### BAGIAN DOKUMEN
----------------

Transportasi juga dapat dijadikan sebagai salah satu faktor yang paling menentukan dari adanya kegiatan produksi barang dan jasa. Pertimbangan utama dalam mendirikan suatu industri adalah lokasi, apakah lokasi tersebut dekat atau jauh dengan pasar. Jauh atau dekatnya suatu lokasi industri dengan pasar pastilah mempengaruhi ongkos transportasinya, dimana apabila lokasi tersebut dekat dengan pasar maka akan mempengaruhi harga lahan yang biasanya lebih mahal apabila dibandingkan dengan lokasi yang letaknya jauh dari pasar. Hal ini pada akhirnya akan memberikan ‘nilai tambah’ pada produk akhir dari kegiatan produksi tersebut.

Adapun transportasi memiliki dua tipe atas dasar kebutuhannya yakni kebutuhan secara langsung dan tidak langsung. Kebutuhan secara tidak langsung merupakan suatu pergerakan yang ditimbulkan oleh adanya keperluan pergerakan lain, seperti pada kegiatan dan pergerakan pergudangan. Sedangkan kebutuhan secara langsung ditimbulkan akibat adanya aktivitas ekonomi seperti kebutuhan untuk mengakses tempat kerja yang menyebabkan adanya alur commuting antara tempat tinggal dengan tempat bekerja. Selain itu, kebutuhan secara langsung juga disebabkan karena adanya pergerakan barang dimana pada prosesnya menghantarkan bahan mentah dan komponen-komponennya ke lokasi industri untuk kemudian diolah dan menjadi barang jadi yang diangkut menuju lokasi pasar.

Adanya transportasi pada dasarnya memang bertujuan untuk memudahkan kegiatan manusia dalam segala aspek. Salah satunya adalah aspek sosial yang memudahkan manusia untuk berinteraksi kepada sesamanya. Pada Hari Raya Lebaran misalnya, masyarakat kebanyakan melakukan tradisi mudik ke kampung halaman. Tentunya masyarakat membutuhkan adanya sarana dan prasarana transportasi yang menunjang kelancaran kegiatan mudik tersebut.

----------------

### DATA YANG TERSEDIA
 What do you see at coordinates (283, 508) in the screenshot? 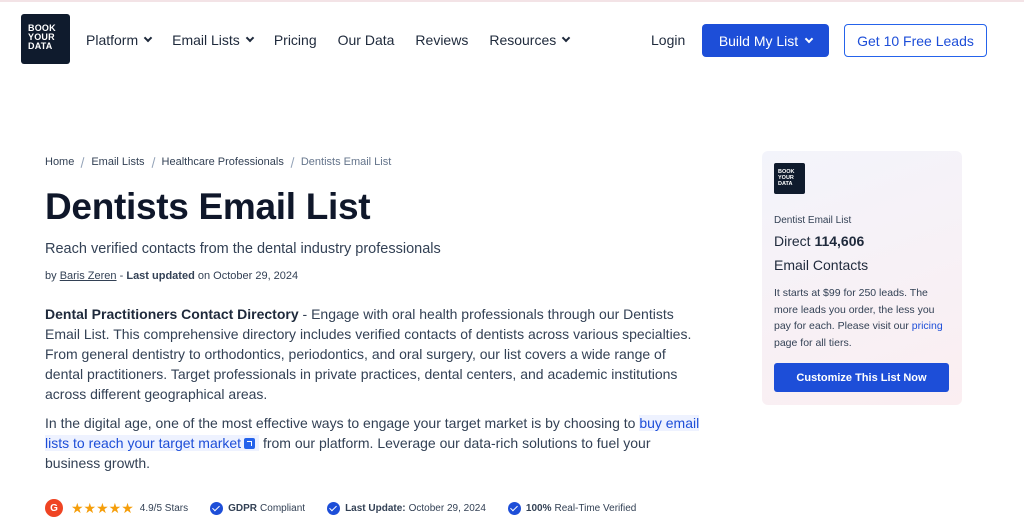
I see `gdpr-text: Compliant` at bounding box center [283, 508].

----------------

### TINDAKAN YANG DIPERLUKAN
a: Salin teks tentang transportasi di atas tanpa perubahan apa pun, mulai dari "Transportasi juga dapat" sampai dengan "kegiatan produksi tersebut.", termasuk kedua bagian tersebut.
b: Tentukan apakah setiap pernyataan berikut sesuai dengan teks tentang transportasi di atas. Jawab "ya" atau "tidak", lalu kutip kata-kata dari teks yang menjadi dasar jawaban Anda.
(i) Kegiatan pergudangan menjadi contoh kebutuhan transportasi secara tidak langsung.
(ii) Harga lahan pada lokasi industri yang dekat dengan pasar biasanya lebih murah daripada lokasi yang jauh dari pasar.
(iii) Pada Hari Raya Lebaran, kebanyakan masyarakat melakukan tradisi mudik ke kampung halaman.
c: Jawablah pertanyaan berikut berdasarkan teks tentang transportasi di atas.
(i) Apa pertimbangan utama dalam mendirikan suatu industri?
(ii) Berdasarkan kebutuhannya, transportasi terbagi menjadi berapa tipe, dan apa saja tipe tersebut?
(iii) Aspek apa yang disebut memudahkan manusia untuk berinteraksi dengan sesamanya?

### HASIL BERURUTAN
a:
Transportasi juga dapat dijadikan sebagai salah satu faktor yang paling menentukan dari adanya kegiatan produksi barang dan jasa. Pertimbangan utama dalam mendirikan suatu industri adalah lokasi, apakah lokasi tersebut dekat atau jauh dengan pasar. Jauh atau dekatnya suatu lokasi industri dengan pasar pastilah mempengaruhi ongkos transportasinya, dimana apabila lokasi tersebut dekat dengan pasar maka akan mempengaruhi harga lahan yang biasanya lebih mahal apabila dibandingkan dengan lokasi yang letaknya jauh dari pasar. Hal ini pada akhirnya akan memberikan ‘nilai tambah’ pada produk akhir dari kegiatan produksi tersebut.

b:
(i) Ya: "seperti pada kegiatan dan pergerakan pergudangan"
(ii) Tidak: "harga lahan yang biasanya lebih mahal apabila dibandingkan dengan lokasi yang letaknya jauh dari pasar"
(iii) Ya: "Pada Hari Raya Lebaran misalnya, masyarakat kebanyakan melakukan tradisi mudik ke kampung halaman."

c:
(i) Lokasi, yaitu apakah lokasi tersebut dekat atau jauh dengan pasar.
(ii) Dua tipe, yaitu kebutuhan secara langsung dan kebutuhan secara tidak langsung.
(iii) Aspek sosial.